Rama Yade : Vous savez, je viens d’arriver ! Ce n’est pas l’heure du bilan, c’est le début d’une action. Parmi les priorités du ministère, il y a évidemment le handisport. C’est important, parce que si toutes les fédérations doivent être traitées à égalité, il n’empêche que des besoins s’expriment, qui sont importants pour les athlètes. Je suis convaincue qu’il faut poursuivre cette politique. Depuis Jean-François Lamour [ministre chargé des Sports de 2002 à 2007 NDLR] de belles choses ont été faites. C’est une oeuvre de longue haleine malgré le contexte budgétaire assez restreint. Il concerne tous les ministères, et est lié à la crise économique et financière, qui explique que nous ne pouvons pas faire tout ce que nous voulons. Nous devons être vigilants dans la manière dont nous faisons les choses, essayer d’être le plus efficace possible. Mais je considère le handisport comme une priorité de mon action et j’espère que cette aide permettra aux athlètes qui aujourd’hui se présentent aux Jeux Paralympiques d’hiver de briller.
Question : L’avenir du handisport est-il de rester à part ou de s’intégrer dans les fédérations sportives ?
Rama Yade : C’est un vieux débat, avec des arguments dans un sens comme dans l’autre. Je sais que les oppositions sont vives, tranchées, d’un côté comme de l’autre. Mais je crois qu’il est important sur un sujet qui engage les athlètes, les fédérations et leur fonctionnement, leur avenir, qu’une concertation s’engage entre les différents acteurs. Parce que toutes les fédérations n’ont pas le même comportement par rapport au handisport, certaines sont disposées à s’engager, à pousser parce qu’elles ont enfin compris tout l’intérêt sportif qu’elles pourraient tirer de la valorisation des athlètes handisport. Pour d’autres, ce n’est pas le cas. Est-ce qu’il faut avoir une stratégie globale, générale, sans distinction ou pas ? C’est une sous-question dans la question. Je ne me suis pas encore fait une religion, parce que je n’ai pas encore rencontré tous les acteurs, tous les présidents de fédérations sportives, qui sont plus d’une centaine.

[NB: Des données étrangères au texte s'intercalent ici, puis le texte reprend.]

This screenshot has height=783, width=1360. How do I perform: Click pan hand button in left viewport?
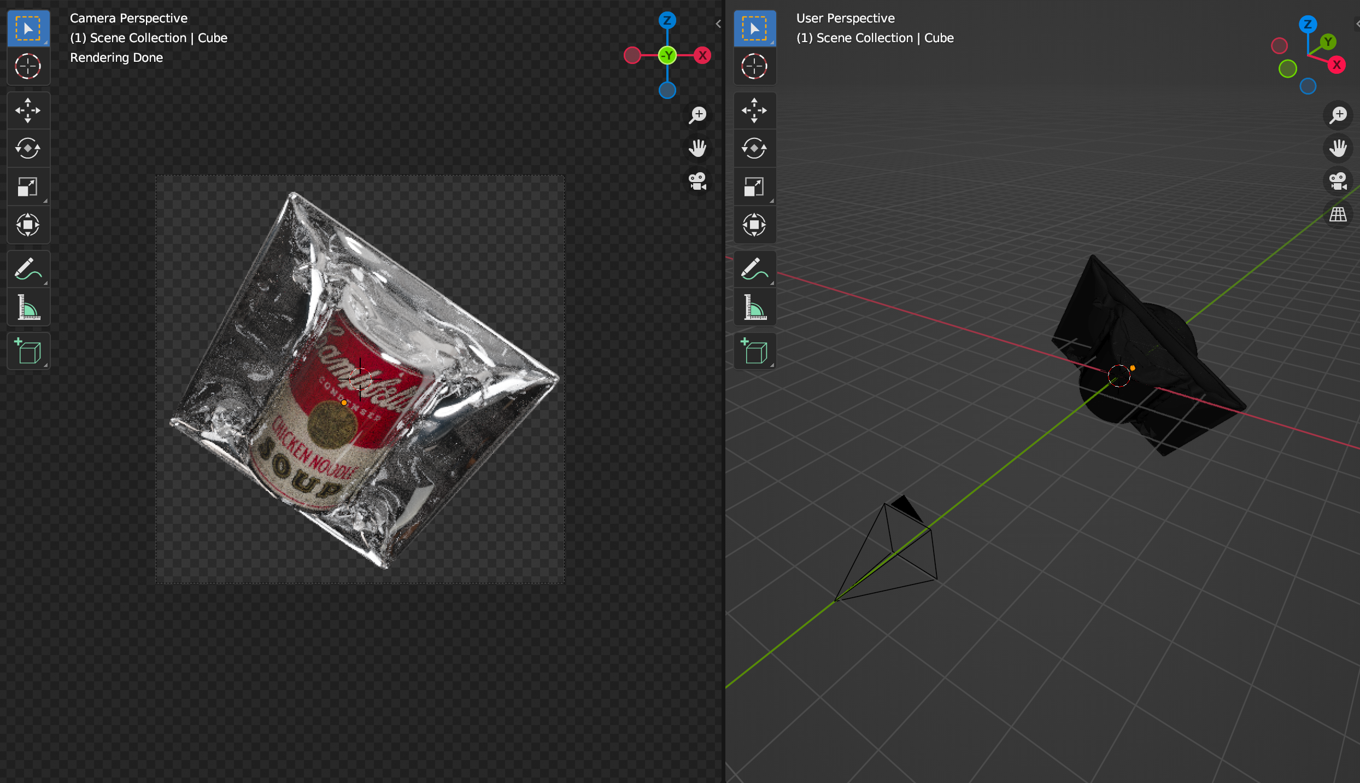coord(697,148)
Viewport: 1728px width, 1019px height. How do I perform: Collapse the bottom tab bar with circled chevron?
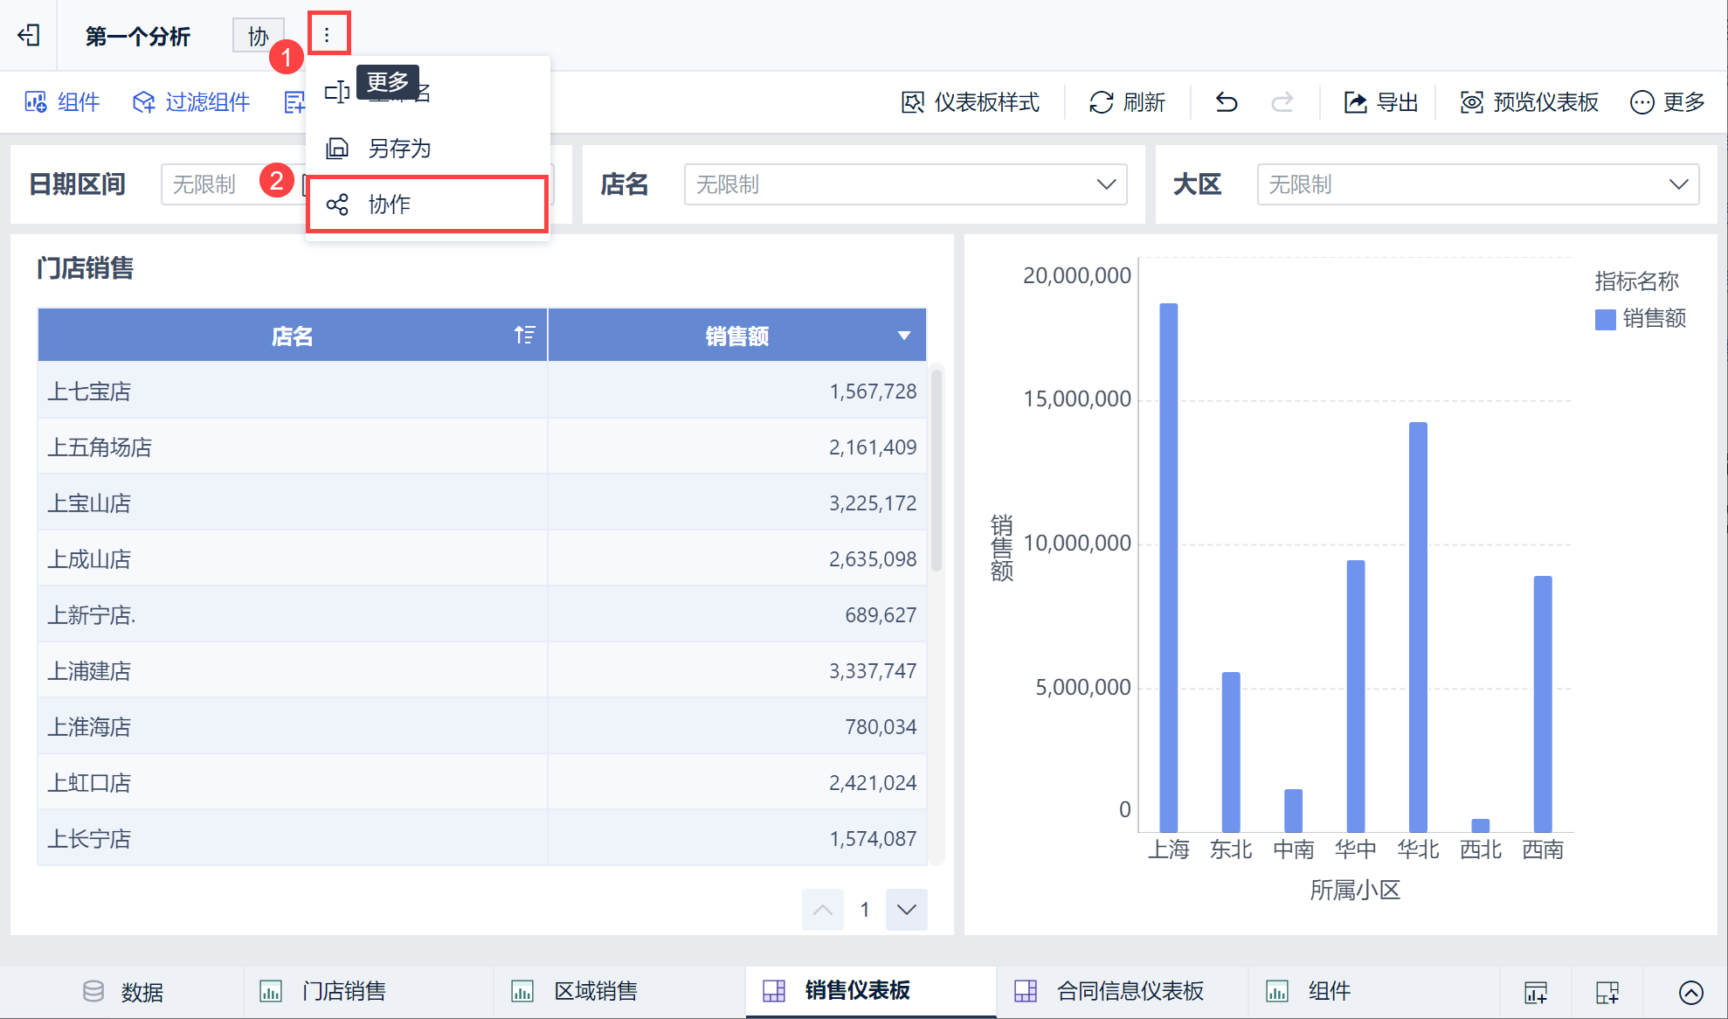(1690, 992)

Je pense que le sujet est trop sérieux et l’impact trop important pour se permettre de prendre une décision uniquement sur la base de ce que pensent ou disent quelques présidents de fédérations. Il faut avoir une vue complète pour trancher définitivement ce sujet…
Question : Qui a été tranché dans certains pays…

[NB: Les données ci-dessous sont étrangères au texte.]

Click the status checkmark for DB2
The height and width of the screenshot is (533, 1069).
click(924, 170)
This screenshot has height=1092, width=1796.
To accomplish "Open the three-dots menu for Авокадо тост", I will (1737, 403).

Rama Yade : C’est vrai. Moi, j’aurais tendance à dire « pourquoi pas », dans la mesure où on serait dans l’aboutissement d’une forme de traitement égalitaire entre sportifs valides et handicapés. Pourquoi pas, sur le plan de la philosophie, puisque l’objectif est d’arriver à supprimer toutes formes de discrimination, de parvenir à un traitement égal ? Mais en même temps, je connais la position du président de la Fédération Française Handisport, Gérard Masson, je sais et je comprends ses inquiétudes, elles nécessitent d’être prises au sérieux.
Question : Vous évoquez la discrimination. Les athlètes handisport ne sont pas conviés aux Jeux de la Francophonie : son comité d’organisation les refuse. Les handisportifs français devraient-ils pouvoir se confronter aux Togolais, Camerounais, Marocains ?
Rama Yade : Qu’est-ce qui justifie cette spécificité, alors que dans d’autres types de compétitions ce n’est pas le cas ? Qu’on m’explique !
Question : Pour vous, les Jeux de la Francophonie devraient donc être ouverts ?
Rama Yade : Oui, à tout le monde ! Les règles ne s’imposent pas, ce sont les hommes qui les font. Est-ce que l’on ne peut pas trouver une manière de lever les spécificités partout où elles sont ? Vous savez, pendant des années on a dit que les athlètes handisports et les athlètes valides ne pouvaient pas toucher les mêmes primes en matière d’Olympisme. Il y avait des arguments très rationnels pour le dire, et du jour au lendemain, des hommes ont décidé que ces arguments là ne tenaient plus. Je crois au volontarisme en politique, et davantage encore dans le sport.